More than 30 health and community organisation leaders have called on Reconciliation Australia to distance itself from Woolworths over a controversial Dan Murphy's megastore in Darwin.
A letter sent to Reconciliation Australia chief executive Karen Mundine on Thursday compared the food giant's actions to Rio Tinto and its destruction of an archaeologically rich cave at Juukan Gorge in Western Australia.
Health and community groups opposed to the proposed liquor store say Woolworths' Reconciliation Action Plan and the promises it made to Indigenous Australians aren't in keeping with its actions in the Northern Territory.
They've sent a letter to Ms Mundine calling on Reconciliation Australia to dump the food conglomerate.
"We ask that you revoke Woolworths' Innovate Reconciliation Action Plan and suspend Woolworths from the RAP program," the letter dated February 18 said.
"Together we must take a stand against large corporations ignoring the voices of Aboriginal and Torres Strait Islander communities and organisations."

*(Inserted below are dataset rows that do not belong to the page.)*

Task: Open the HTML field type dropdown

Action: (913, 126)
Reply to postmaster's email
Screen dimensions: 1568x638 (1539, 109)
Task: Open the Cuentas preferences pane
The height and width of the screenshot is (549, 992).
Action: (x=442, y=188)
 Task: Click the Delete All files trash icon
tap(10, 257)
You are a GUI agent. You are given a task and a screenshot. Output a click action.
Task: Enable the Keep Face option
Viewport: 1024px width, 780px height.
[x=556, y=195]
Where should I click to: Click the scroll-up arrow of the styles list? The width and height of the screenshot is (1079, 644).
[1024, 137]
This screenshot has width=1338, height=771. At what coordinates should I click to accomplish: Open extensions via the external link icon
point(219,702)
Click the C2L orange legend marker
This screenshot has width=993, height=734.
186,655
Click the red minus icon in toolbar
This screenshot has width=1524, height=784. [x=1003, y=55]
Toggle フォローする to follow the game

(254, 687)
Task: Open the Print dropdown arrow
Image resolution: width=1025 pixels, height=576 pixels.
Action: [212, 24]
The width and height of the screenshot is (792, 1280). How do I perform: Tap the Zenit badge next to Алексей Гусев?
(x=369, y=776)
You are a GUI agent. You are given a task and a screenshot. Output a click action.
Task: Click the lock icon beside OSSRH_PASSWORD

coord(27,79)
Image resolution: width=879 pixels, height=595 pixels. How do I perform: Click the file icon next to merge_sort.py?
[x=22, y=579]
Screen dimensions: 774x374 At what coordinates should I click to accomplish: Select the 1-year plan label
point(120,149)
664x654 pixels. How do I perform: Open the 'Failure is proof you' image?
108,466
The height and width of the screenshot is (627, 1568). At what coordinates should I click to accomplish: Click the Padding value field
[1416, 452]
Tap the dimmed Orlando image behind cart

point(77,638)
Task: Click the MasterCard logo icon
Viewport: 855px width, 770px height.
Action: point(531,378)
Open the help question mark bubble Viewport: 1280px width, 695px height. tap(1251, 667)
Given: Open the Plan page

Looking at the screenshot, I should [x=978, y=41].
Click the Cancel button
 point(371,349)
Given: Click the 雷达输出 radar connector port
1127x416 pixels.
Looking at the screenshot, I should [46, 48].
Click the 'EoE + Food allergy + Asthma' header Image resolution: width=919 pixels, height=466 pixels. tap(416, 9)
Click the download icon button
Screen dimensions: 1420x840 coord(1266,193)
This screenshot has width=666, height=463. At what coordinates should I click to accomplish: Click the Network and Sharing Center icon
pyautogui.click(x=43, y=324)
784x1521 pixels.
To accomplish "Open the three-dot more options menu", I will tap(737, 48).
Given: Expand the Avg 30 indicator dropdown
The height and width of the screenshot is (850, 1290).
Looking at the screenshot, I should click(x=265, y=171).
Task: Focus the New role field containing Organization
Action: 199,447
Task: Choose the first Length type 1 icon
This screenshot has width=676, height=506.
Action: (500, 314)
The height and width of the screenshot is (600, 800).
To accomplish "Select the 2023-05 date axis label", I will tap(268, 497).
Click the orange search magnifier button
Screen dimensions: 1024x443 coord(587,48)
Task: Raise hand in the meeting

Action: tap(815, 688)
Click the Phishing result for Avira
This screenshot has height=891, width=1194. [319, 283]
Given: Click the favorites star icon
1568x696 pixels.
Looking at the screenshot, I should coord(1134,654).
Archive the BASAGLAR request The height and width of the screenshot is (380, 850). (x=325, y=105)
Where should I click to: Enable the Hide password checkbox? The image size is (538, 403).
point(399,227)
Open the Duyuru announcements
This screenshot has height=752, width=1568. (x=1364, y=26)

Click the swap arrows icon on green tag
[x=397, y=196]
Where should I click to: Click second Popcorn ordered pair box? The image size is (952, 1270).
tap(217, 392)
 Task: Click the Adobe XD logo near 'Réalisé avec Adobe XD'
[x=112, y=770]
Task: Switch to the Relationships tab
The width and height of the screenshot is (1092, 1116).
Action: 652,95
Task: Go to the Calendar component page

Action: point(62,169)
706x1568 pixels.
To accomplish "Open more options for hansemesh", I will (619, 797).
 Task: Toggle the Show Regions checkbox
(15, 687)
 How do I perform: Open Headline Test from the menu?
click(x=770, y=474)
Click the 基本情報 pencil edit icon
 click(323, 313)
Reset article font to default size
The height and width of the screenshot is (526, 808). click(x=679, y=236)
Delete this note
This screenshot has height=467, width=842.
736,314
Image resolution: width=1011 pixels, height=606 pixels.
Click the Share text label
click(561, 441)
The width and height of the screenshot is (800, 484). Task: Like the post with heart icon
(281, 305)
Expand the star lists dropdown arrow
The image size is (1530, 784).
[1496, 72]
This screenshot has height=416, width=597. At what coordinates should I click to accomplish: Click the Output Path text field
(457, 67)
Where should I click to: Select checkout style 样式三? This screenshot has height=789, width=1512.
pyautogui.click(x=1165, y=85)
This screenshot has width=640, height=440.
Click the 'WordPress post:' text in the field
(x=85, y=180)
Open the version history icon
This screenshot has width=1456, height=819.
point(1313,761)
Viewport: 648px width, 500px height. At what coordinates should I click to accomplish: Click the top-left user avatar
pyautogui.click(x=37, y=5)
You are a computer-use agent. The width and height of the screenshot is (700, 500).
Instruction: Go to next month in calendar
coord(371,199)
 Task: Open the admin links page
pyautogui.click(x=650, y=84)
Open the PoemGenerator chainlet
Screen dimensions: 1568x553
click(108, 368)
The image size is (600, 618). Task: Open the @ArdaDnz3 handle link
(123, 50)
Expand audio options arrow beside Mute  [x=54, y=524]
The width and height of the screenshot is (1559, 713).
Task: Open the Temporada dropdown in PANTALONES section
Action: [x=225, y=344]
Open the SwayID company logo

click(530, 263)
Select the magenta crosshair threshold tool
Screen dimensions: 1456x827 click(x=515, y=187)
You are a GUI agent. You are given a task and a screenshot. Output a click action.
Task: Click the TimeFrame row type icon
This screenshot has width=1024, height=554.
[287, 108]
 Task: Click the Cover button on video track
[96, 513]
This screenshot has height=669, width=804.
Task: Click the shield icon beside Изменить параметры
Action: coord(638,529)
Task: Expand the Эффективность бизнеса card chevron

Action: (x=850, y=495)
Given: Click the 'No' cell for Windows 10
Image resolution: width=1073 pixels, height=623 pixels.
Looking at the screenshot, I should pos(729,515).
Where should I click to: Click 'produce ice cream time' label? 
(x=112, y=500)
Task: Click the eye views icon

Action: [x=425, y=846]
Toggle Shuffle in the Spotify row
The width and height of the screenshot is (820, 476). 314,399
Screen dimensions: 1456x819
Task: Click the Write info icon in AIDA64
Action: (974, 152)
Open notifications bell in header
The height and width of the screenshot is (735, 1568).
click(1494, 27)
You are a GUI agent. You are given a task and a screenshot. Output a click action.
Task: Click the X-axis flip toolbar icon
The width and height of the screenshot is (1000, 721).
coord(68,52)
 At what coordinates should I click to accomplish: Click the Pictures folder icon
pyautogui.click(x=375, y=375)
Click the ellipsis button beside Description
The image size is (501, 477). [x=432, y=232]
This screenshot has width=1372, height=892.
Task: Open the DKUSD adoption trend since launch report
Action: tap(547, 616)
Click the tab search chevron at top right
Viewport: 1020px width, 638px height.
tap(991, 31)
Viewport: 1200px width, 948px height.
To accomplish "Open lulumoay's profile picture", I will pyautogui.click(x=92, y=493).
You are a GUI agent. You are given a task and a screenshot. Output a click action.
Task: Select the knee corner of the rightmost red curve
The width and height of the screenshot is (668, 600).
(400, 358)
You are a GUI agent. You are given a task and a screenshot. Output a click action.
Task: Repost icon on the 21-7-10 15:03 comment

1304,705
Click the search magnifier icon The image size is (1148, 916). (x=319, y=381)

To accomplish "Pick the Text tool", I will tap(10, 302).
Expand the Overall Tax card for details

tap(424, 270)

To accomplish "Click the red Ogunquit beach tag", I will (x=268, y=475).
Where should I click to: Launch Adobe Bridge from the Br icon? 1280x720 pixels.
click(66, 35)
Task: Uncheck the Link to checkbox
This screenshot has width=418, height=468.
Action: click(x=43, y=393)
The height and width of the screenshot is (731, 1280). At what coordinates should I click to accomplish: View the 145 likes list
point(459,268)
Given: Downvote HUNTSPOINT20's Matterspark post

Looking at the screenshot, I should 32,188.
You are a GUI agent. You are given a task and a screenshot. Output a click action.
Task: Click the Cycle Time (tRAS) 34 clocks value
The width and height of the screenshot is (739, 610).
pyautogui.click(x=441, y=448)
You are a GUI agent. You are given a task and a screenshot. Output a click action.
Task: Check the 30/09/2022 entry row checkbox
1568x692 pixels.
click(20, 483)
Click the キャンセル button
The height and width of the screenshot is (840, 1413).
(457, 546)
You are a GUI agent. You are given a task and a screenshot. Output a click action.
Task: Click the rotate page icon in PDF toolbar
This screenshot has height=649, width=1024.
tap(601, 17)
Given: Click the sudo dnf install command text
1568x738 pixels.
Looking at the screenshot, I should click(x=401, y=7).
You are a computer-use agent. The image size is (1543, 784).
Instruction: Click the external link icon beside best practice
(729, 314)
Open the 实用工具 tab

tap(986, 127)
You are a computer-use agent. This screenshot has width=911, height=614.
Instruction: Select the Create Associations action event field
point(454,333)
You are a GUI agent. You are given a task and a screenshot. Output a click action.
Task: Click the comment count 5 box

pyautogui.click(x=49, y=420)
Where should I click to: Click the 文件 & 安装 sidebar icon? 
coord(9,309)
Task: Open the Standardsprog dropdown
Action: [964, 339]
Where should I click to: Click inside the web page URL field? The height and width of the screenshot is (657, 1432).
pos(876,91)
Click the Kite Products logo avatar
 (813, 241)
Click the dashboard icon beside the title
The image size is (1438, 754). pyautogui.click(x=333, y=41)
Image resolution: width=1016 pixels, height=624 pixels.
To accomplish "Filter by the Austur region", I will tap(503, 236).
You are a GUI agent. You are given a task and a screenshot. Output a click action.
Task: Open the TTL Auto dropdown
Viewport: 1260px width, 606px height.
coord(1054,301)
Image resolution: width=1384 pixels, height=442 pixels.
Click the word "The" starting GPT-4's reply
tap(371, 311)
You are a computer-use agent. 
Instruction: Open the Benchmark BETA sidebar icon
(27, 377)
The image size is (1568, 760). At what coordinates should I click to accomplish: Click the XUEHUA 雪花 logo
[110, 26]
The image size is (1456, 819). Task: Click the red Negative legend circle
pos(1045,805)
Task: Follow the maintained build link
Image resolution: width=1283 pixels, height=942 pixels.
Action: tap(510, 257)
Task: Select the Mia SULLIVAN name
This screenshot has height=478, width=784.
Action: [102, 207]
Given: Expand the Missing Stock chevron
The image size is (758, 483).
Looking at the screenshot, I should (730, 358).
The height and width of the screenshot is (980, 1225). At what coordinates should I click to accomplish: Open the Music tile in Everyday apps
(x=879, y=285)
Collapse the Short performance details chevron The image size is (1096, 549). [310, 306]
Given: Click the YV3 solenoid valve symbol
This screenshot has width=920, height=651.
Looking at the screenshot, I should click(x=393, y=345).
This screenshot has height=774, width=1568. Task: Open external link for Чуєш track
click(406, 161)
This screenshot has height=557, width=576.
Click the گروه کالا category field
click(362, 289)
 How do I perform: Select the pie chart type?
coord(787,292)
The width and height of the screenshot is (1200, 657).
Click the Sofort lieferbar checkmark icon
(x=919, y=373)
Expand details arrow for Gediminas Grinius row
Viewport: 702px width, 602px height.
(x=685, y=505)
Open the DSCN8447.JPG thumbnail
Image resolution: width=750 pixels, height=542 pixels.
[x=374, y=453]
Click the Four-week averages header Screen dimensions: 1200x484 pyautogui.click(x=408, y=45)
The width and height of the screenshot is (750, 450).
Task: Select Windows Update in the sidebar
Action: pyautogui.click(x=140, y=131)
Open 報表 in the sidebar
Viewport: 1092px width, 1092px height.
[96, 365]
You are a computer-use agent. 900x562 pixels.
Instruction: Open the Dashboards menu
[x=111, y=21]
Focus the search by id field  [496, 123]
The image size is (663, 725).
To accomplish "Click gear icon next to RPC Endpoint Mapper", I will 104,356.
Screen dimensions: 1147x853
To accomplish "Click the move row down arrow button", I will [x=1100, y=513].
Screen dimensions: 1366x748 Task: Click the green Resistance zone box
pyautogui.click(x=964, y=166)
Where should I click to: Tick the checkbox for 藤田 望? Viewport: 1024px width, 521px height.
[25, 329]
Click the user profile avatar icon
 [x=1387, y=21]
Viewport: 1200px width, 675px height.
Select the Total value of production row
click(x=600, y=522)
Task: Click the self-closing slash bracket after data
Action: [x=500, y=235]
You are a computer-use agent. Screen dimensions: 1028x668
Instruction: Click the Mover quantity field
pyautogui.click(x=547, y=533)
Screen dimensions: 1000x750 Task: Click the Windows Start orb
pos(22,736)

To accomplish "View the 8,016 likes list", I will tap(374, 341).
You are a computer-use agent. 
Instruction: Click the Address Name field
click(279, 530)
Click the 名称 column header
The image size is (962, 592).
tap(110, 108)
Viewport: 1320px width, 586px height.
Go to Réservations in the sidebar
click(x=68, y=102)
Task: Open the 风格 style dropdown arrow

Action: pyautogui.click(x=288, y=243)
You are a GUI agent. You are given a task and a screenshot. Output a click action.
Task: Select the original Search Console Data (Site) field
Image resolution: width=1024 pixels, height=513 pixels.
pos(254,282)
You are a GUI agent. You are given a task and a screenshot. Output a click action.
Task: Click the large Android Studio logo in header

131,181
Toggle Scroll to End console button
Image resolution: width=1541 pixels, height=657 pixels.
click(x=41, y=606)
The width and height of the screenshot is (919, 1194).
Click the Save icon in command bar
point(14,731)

The group alleged Woolworths was pushing ahead with the store despite knowing it could have a devastating effect on nearby Indigenous communities.
It also said Woolworths hadn't sufficiently consulted with community groups or health and social service organisations over the planned store.
"Over the past five years, Woolworths has relentlessly fought to build what will be one of Australia's largest alcohol stores near three dry Aboriginal communities in Darwin," the letter said.
"Just as Rio Tinto was held accountable for the destruction of Juukan Gorge and their RAP was revoked by Reconciliation Australia, Woolworths should also be held accountable for their actions," the letter said.
Woolworth's application to build the bottle shop was approved in December by the NT's Director of Liquor Licensing on the proviso the store closed by 9pm and customers were made to identify where they intended to consume the alcohol they proposed to purchase.
The director said at the time that Dan Murphy's parent company Endeavour Group - which is owned by Woolworths Group - had consulted with Indigenous groups.
A day before the application was approved Woolworths announced it had commissioned an independent panel review of its plans.
It said the panel would review health concerns, stakeholder engagement and the processes behind it.
"While stakeholder engagement has been extensive to date, we acknowledge that there are some in the community that feel they have not been adequately consulted regarding the proposed store," Woolworths Group chairman Gordon Cairns said in a statement at the time.
"The IPR will provide a further opportunity for them and other stakeholders with a legitimate interest in the development to express their views."
The IPR is expected to hand down its report in April.
Reconciliation Australia said it had contacted Woolworths and expressed its concerns about the bottle shop.
"We await the report of the IPR at the end of March and Woolworths Group's response before taking further action," Ms Mundine said.
"The executive and board of Reconciliation Australia make the final decision to remove an organisation from the RAP program, and it is not made lightly."
Endeavour Group has previously agreed to move the proposed bottle store 1.3 kilometres further away from the three nearby dry Indigenous communities.
Reconciliation Australia is a not-for-profit foundation established to promote reconciliation between Indigenous and non-Indigenous Australians.